The required output is the lines below from the line containing "Given: Click the" to the line containing "Screen dimensions: 1928x1204", inclusive, retyped exactly. No other lines belong in it.

Data for review:
──────────────────────────────
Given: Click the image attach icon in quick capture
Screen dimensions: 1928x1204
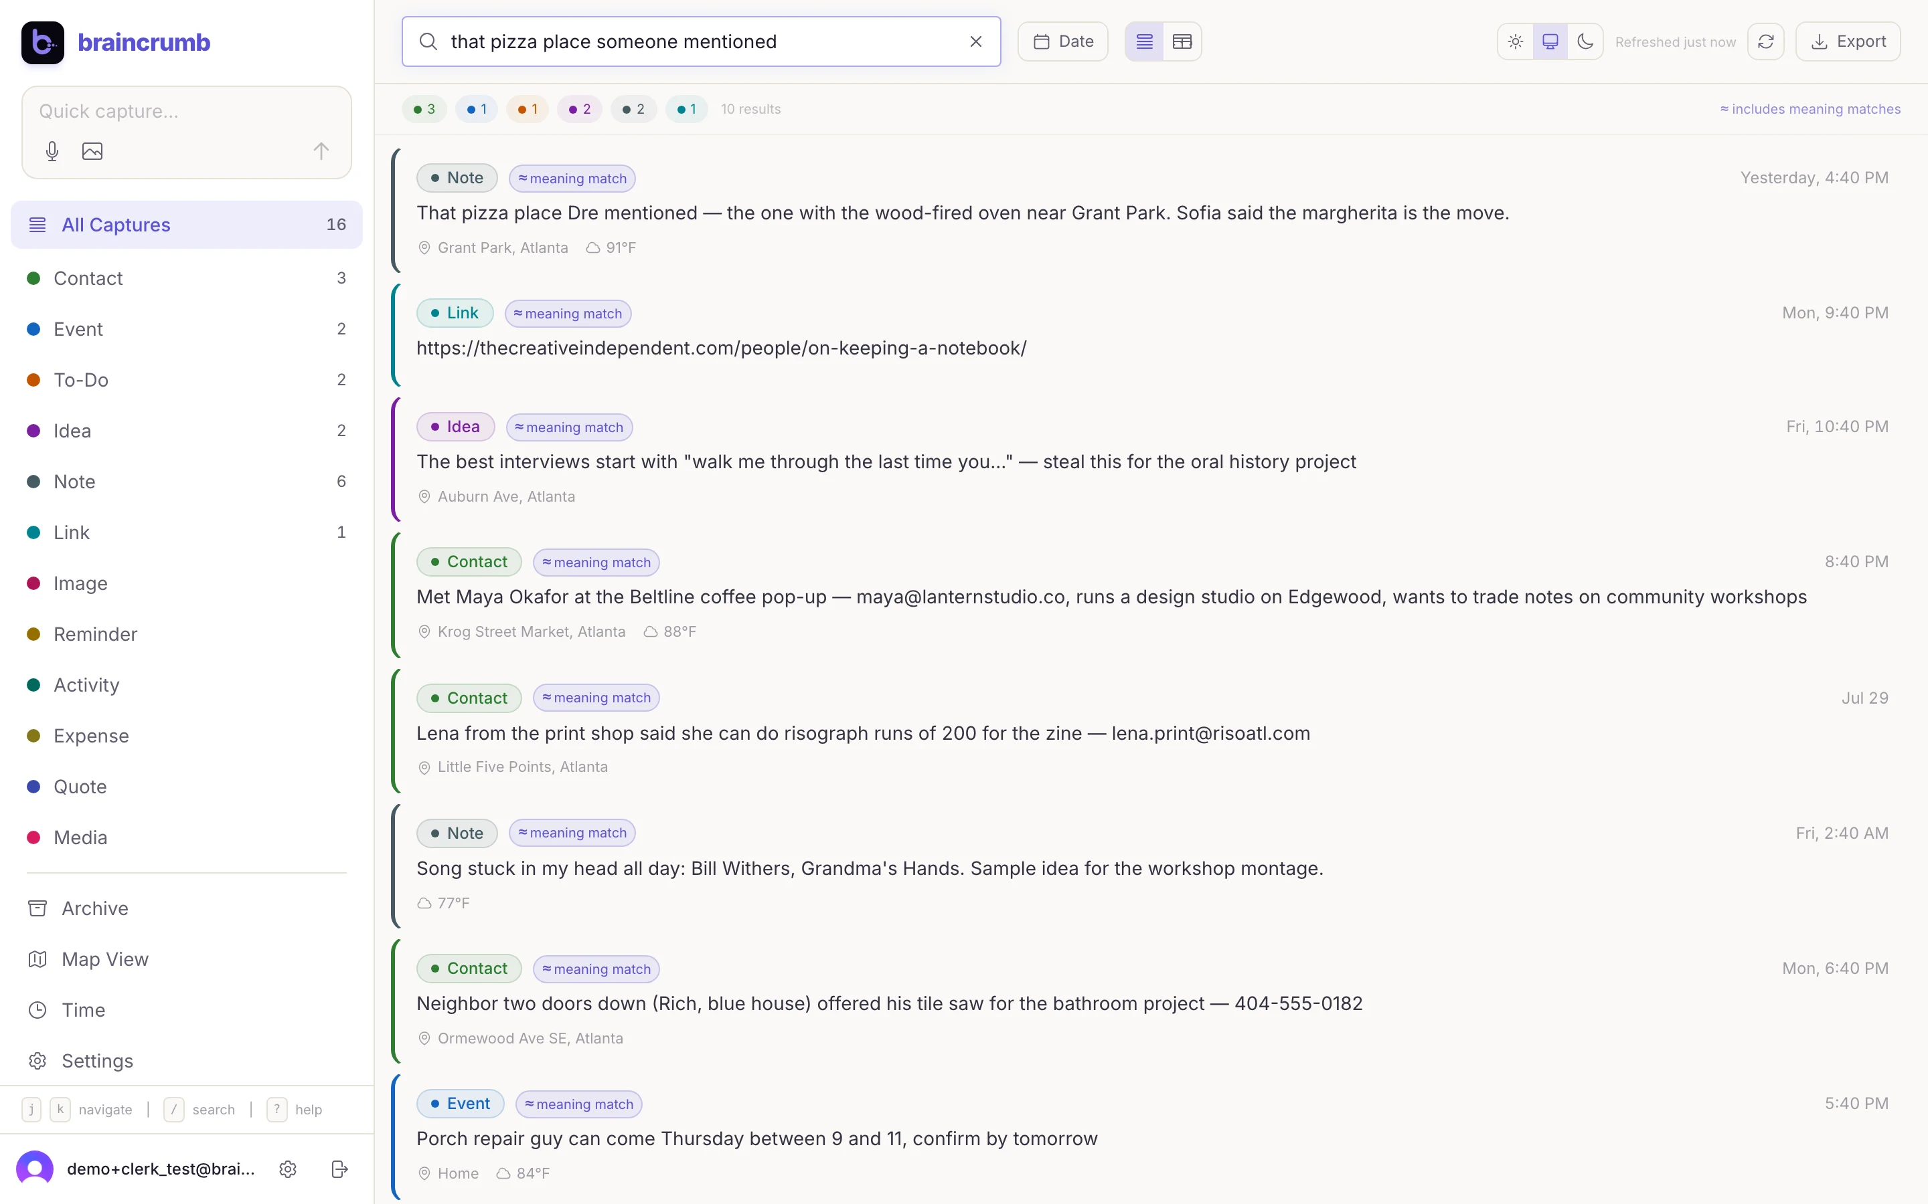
──────────────────────────────
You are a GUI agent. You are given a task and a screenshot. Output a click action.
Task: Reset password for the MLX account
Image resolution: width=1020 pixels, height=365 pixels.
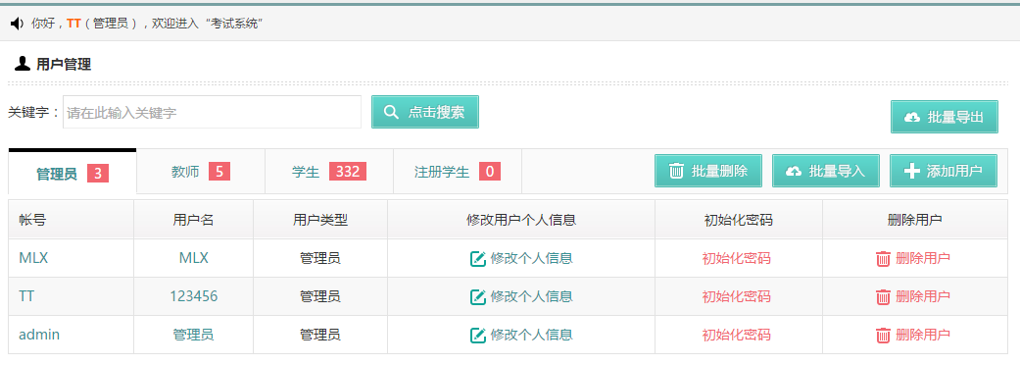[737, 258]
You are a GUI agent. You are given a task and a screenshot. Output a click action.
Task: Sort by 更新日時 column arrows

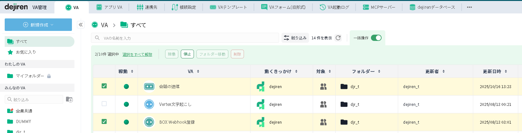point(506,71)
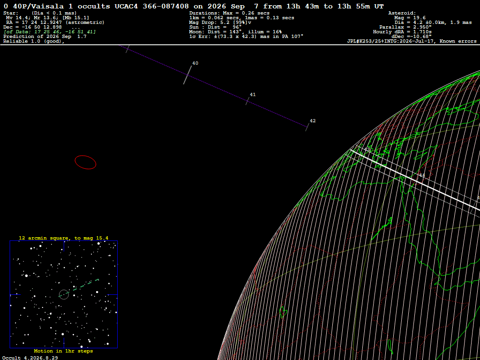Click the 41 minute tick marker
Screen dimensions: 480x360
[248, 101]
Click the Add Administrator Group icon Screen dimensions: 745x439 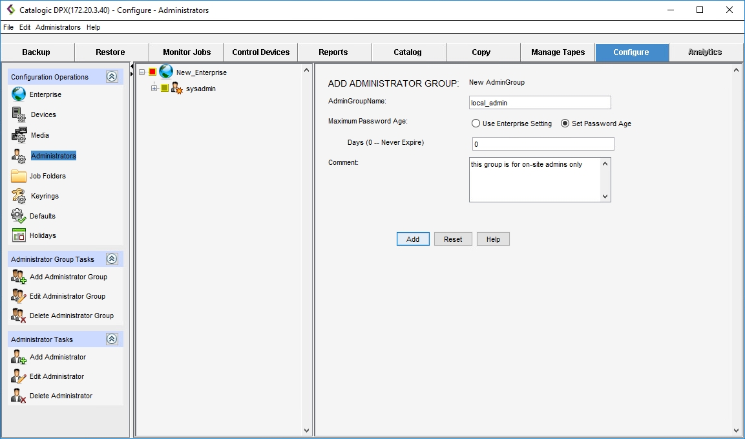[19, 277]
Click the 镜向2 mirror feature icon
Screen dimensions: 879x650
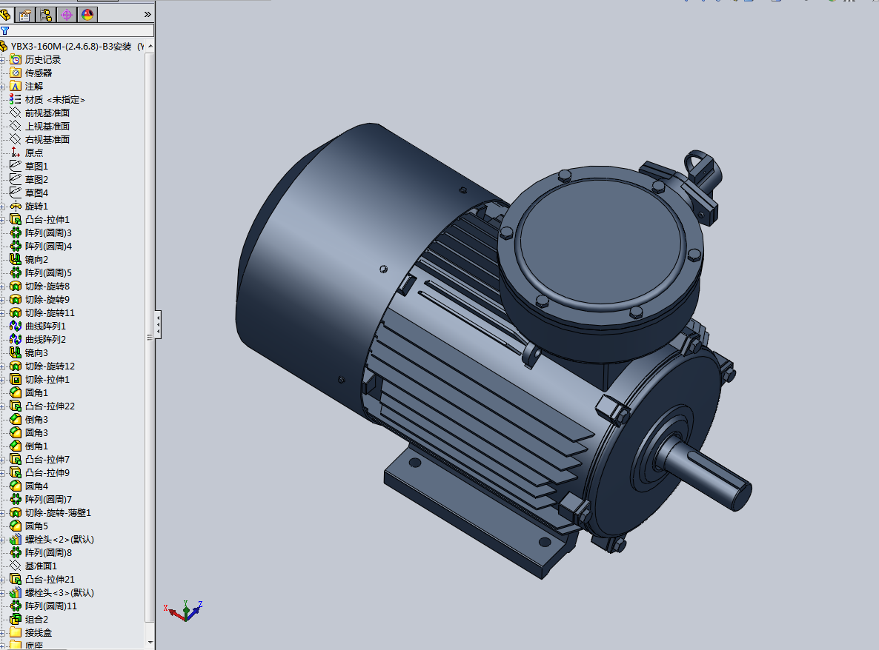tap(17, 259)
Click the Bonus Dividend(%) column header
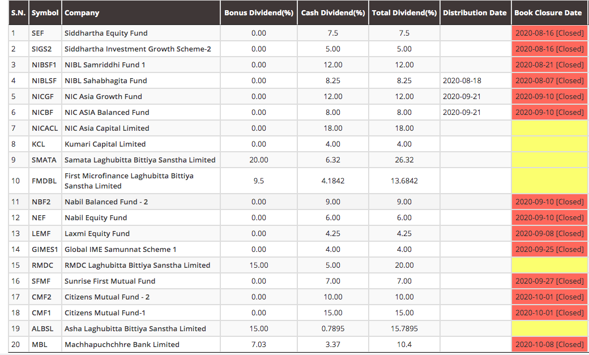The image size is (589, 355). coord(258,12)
──────────────────────────────
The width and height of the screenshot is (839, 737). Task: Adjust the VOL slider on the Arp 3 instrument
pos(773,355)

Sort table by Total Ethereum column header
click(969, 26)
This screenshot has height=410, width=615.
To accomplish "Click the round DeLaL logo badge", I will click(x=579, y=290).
──────────────────────────────
Written response:
Given: Click the image attach icon in quick capture
Screen dimensions: 1928x1204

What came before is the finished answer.